AIM OF THE TASK —
Without adding anything, give again the lines from the one holding "This screenshot has height=462, width=877." through the final line of the records, exactly, with both ends included and pictures dropped.

SOURCE MATERIAL —
━━━━━━━━━━━━━━━━━━━━━━━━━━━━━━

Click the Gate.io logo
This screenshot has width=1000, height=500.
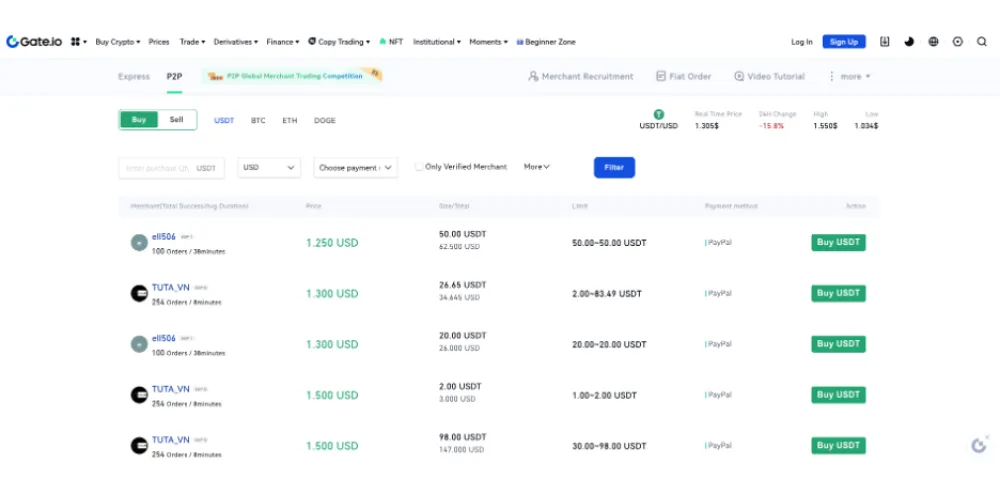[x=34, y=42]
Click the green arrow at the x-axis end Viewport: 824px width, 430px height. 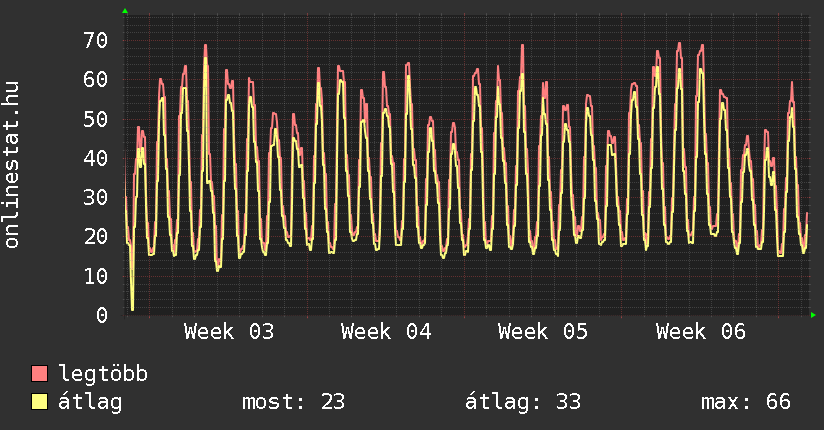tap(814, 315)
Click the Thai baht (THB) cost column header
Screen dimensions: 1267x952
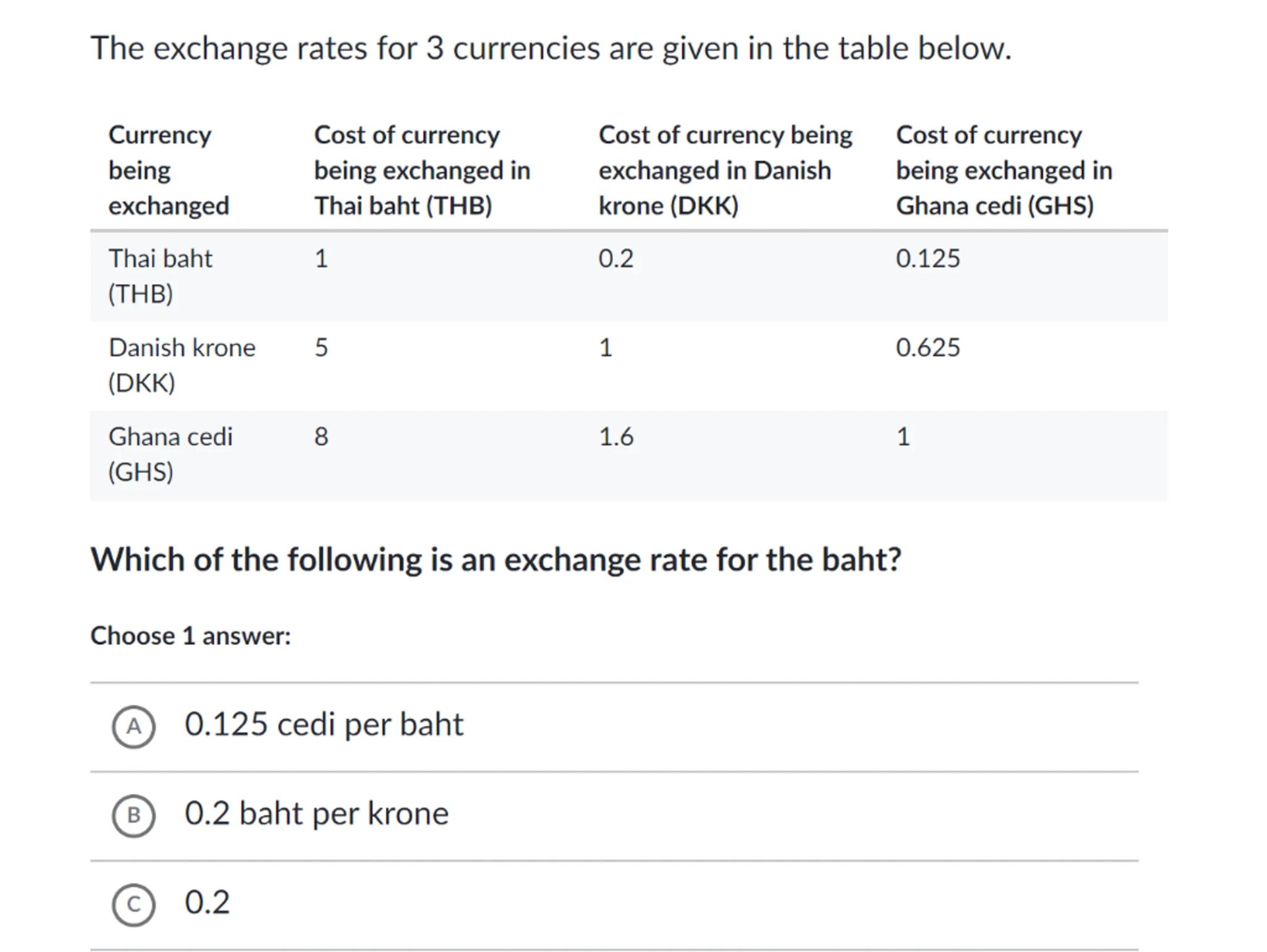pos(422,170)
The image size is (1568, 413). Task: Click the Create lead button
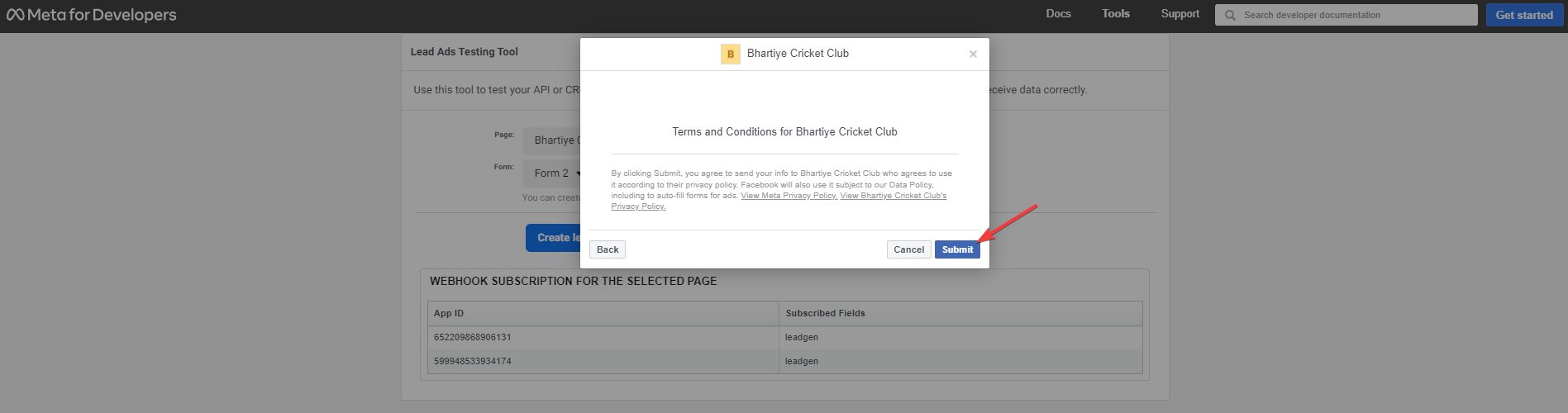[554, 238]
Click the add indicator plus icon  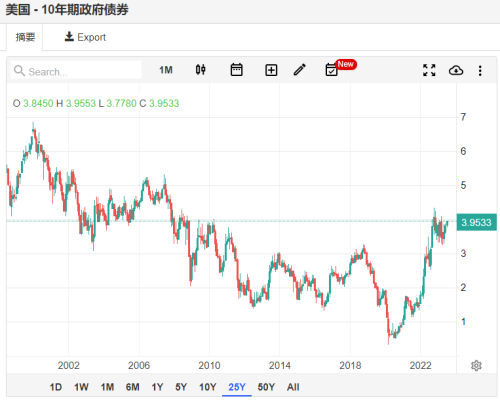click(271, 70)
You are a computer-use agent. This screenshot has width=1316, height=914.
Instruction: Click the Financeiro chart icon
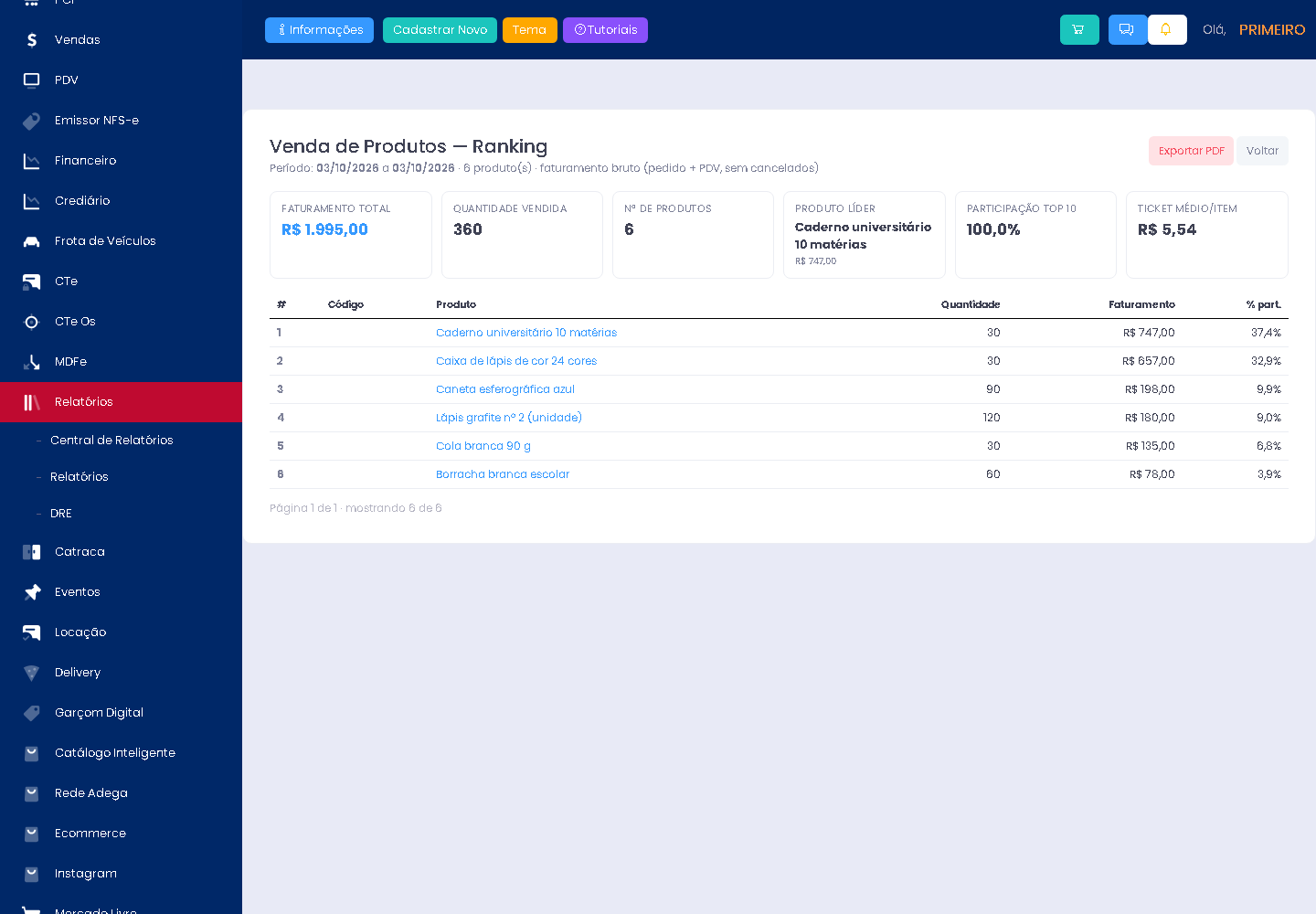[31, 161]
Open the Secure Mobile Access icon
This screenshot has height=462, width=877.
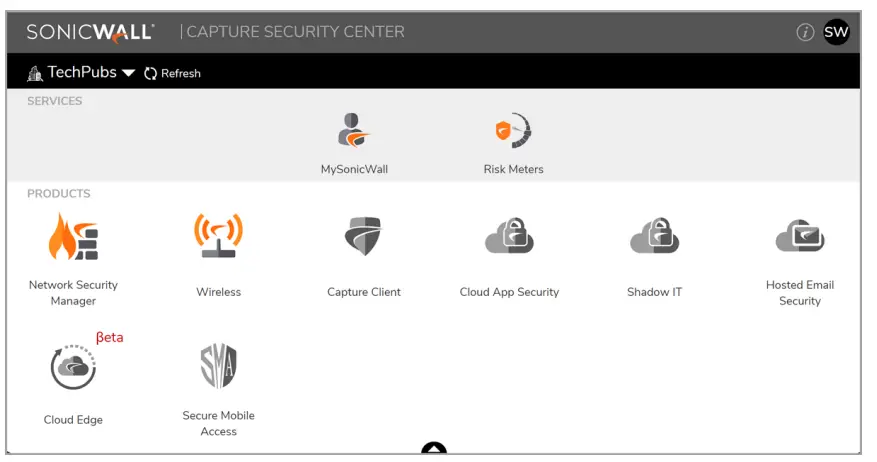[218, 367]
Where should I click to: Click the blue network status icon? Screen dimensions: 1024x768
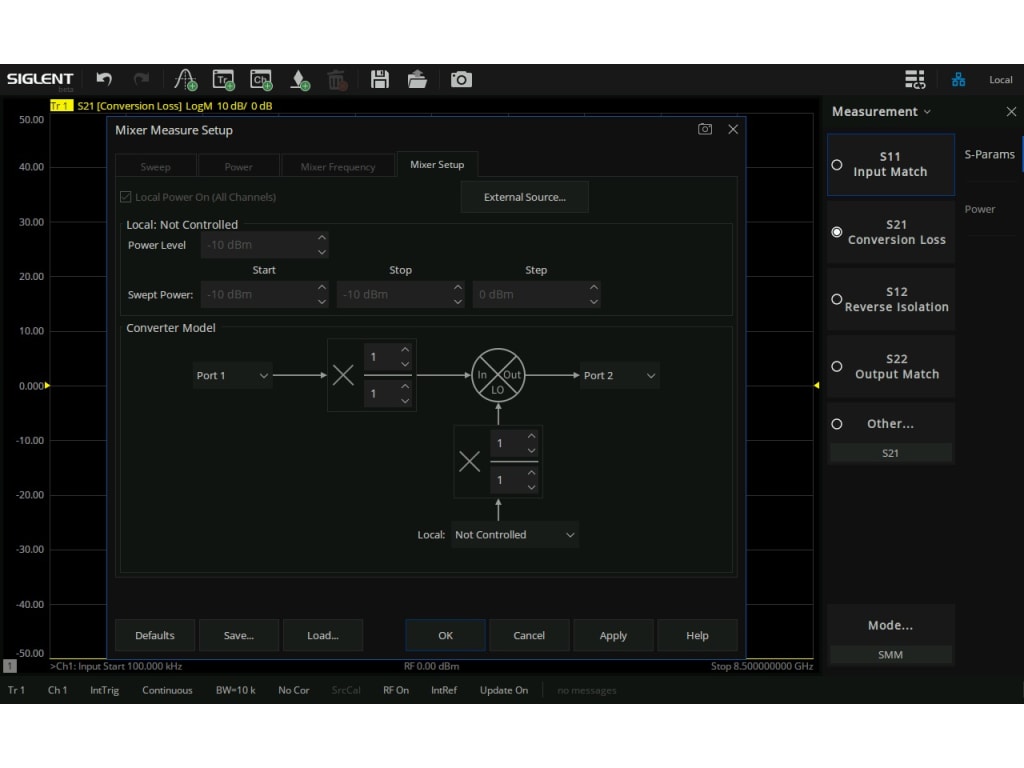point(958,79)
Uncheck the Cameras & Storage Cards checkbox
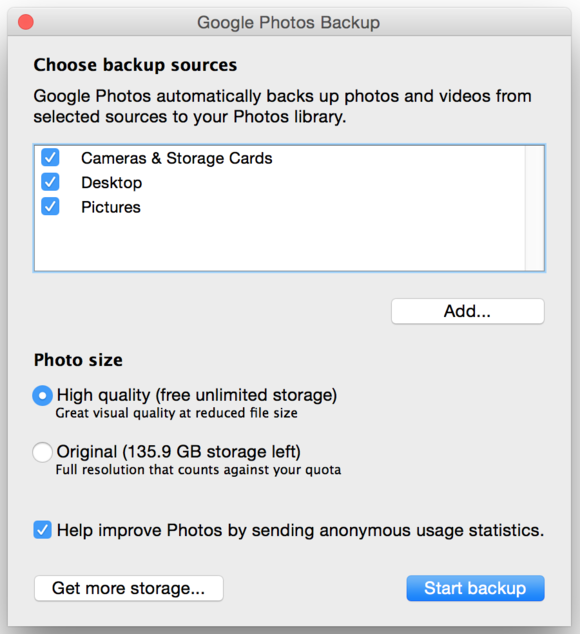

━━━━━━━━━━━━━━━━━━━━━━━━━━━━━━

SOLVED EXERCISE —
This screenshot has height=462, width=877.
[218, 367]
Where should I click to: Click the blue network status icon? Screen dimensions: 1024x768
point(958,79)
Uncheck the Cameras & Storage Cards checkbox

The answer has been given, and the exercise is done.